- **INPUT DATA**:

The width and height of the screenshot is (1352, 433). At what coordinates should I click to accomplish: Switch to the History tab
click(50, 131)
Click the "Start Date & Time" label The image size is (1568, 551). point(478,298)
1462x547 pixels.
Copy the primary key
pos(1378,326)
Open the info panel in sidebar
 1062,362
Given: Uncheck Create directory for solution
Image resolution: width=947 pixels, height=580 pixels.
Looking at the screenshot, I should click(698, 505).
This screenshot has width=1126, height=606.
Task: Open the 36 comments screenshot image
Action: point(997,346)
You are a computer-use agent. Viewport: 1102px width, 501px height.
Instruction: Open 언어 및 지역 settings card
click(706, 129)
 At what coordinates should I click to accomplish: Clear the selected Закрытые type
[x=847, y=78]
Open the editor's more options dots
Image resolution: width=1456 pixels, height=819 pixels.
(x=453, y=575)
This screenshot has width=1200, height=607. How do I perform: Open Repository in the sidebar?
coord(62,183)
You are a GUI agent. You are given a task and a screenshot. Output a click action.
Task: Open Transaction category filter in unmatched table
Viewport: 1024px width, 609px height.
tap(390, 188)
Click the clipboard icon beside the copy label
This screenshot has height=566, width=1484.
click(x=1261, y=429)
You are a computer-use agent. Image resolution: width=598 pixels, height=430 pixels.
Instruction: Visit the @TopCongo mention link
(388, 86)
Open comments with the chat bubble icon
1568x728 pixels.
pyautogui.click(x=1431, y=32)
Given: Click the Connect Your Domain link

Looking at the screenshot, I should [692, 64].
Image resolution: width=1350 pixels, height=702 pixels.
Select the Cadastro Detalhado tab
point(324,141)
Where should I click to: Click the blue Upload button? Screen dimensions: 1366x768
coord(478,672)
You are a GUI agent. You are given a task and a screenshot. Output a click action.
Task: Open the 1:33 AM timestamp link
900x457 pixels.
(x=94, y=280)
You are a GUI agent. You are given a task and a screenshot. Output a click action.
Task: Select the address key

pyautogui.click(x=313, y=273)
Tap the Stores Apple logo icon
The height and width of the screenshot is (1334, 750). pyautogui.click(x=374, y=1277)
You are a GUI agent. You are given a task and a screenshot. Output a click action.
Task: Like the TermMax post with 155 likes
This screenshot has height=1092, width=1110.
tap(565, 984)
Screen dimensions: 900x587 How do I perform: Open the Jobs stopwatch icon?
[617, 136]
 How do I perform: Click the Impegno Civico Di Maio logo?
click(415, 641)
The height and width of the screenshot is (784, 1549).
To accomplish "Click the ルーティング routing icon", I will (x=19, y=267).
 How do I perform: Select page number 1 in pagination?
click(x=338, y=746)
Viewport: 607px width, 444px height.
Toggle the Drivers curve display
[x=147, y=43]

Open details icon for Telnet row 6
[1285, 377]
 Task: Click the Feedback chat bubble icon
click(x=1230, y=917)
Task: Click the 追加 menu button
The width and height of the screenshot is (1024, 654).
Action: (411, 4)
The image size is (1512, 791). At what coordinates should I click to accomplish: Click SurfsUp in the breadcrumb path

- **TASK GOAL**:
A single number is required: how many lines in the material above include the string "with".

- **SOLUTION FOR THIS EXERCISE**:
2